━━━ Excerpted text
The transition to learning golf was seamless for Green. “The two sports that I played right-handed when being naturally left-handed, were golf and softball. I really enjoy these two sports now along with tennis with my 7-year-old son Daniel.” Daniel is the blessing that she prayed for in Iraq 10 years earlier. The biggest adjustment was finding the right adaptive equipment to allow her to play comfortably.
The Benefits of REUNION
Danielle has attended Tee It Up for the Troops REUNION (a program that reunites combat veterans and uses golf as a basis for rehabilitation) for several years. “The very first REUNION that I attended followed the passing of my husband, Willie, in 2011,” Green said. “The event took my mind off my recent loss and allowed me to connect with warriors who I had not seen since 2005 at Walter Reed Hospital. The next REUNION events I attended were in 2014 and 2018, in hopes of staying connected with other veterans, meeting old and new friends, meeting other female veterans, networking, and improving my game. REUNION is one of the few opportunities that I have to be with a community of veterans with common experiences.”
Golfing and Feeling “Alive”
“My prosthetic arm gives me the ability to function as an able-bodied person just like most individuals on the course,” Green said. “I do not think about what I lost; I think about competing to the best of my ability. The ability to engage and find comfort with others on the course is what makes me feel alive.”
The sport of golf means a lot to Green. “The game of golf gives me hope. The game of golf reminds me of how precious life can be. The game of golf allows me to cultivate new relationships and develop a deeper appreciation for life as I reflect on my near-death experience in 2004,” Green explained.
“When individuals experience catastrophic injuries like myself, it is easy to hide from society. The game of golf allows me to showcase my talent despite the loss of a limb. In addition, I can engage with other warriors and meet different people from all walks of life,” added Green. “It is delightful to hear where people are from and why they are giving.”
━━━━━━
━━━ Supplied data
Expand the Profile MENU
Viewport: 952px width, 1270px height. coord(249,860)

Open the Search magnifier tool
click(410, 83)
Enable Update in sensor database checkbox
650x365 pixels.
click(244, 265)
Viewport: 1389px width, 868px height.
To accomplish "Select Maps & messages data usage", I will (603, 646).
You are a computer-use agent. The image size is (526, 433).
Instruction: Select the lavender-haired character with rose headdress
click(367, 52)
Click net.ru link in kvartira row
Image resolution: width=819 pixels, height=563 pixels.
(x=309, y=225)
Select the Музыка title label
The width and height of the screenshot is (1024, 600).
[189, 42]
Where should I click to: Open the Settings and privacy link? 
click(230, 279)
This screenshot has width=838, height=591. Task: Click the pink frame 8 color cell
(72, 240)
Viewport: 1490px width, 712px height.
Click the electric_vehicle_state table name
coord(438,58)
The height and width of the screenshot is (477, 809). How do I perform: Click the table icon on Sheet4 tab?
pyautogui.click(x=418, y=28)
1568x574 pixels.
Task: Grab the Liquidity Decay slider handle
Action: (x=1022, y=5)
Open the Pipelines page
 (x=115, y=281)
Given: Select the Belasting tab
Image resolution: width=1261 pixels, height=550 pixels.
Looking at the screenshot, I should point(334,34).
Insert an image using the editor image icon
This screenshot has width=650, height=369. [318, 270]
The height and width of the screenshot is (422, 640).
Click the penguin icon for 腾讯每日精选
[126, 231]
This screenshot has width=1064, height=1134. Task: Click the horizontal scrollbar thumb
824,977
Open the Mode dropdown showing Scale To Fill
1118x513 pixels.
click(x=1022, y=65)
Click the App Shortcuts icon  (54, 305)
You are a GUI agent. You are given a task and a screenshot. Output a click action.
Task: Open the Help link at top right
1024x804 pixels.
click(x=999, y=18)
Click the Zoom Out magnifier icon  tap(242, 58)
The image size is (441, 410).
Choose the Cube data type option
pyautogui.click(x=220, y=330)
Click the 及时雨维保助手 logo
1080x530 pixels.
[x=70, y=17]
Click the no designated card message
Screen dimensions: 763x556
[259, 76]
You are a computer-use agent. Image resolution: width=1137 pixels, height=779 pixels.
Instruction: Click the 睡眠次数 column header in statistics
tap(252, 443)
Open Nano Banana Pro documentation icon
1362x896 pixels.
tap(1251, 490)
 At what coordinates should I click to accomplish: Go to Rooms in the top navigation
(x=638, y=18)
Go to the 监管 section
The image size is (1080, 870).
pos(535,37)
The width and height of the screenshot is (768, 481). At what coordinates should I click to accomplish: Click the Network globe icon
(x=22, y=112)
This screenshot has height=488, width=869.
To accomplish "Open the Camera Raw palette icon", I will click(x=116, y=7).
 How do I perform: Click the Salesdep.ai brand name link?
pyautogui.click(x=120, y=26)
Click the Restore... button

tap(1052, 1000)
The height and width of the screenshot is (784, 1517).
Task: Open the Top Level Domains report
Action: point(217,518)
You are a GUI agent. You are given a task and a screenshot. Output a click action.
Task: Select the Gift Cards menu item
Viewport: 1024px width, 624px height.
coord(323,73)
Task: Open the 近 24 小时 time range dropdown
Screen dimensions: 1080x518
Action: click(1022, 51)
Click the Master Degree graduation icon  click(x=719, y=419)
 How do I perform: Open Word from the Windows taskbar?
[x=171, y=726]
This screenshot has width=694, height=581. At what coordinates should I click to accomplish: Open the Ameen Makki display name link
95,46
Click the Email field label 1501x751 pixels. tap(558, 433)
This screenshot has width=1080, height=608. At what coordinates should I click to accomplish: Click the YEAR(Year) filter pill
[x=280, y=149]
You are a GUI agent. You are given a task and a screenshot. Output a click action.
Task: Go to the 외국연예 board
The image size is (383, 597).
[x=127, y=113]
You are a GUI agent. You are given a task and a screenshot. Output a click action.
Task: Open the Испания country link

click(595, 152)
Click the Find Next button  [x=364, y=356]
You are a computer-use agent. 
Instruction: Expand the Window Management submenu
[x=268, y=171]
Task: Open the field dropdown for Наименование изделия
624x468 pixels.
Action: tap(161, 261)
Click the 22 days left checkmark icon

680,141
━━━━━━
**Problem description:**
Continue the piece above on Danielle Green and golf, picking up right after its final sentence.

**Response for this exercise:**
Why Get Involved with Tee It Up for the Troops?
Danielle feels it’s important for people to get involved to fill in the gaps where there are immediate financial needs. “You want to be a part of an organization that is transparent and that has a core group of solid individuals running the program,” Green said. “All of us are meant to serve others in some capacity… this is what makes the world go around. All of us cannot serve in the military so getting involved with Tee It Up for the Troops can help people fill that void in their life of service or give back to a worthy cause. It shows veterans and their family members that people truly care about their service and sacrifice.”
If you would like to serve others or give back and change the lives of veterans like Danielle and their families, donate here or get involved in one of our events here.
A True American Hero
Veteran Danielle Green is a Purple Heart recipient. She also received the 2015 Pat Tillman Award for Service, an ESPY Award (Excellence in Sports Performance). Danielle now lives in Florida with her son, Daniel, and partner Robert Thomma.
We at Tee It Up for the Troops have much admiration for Veteran Danielle Green and her awe-inspiring journey that we can all learn from.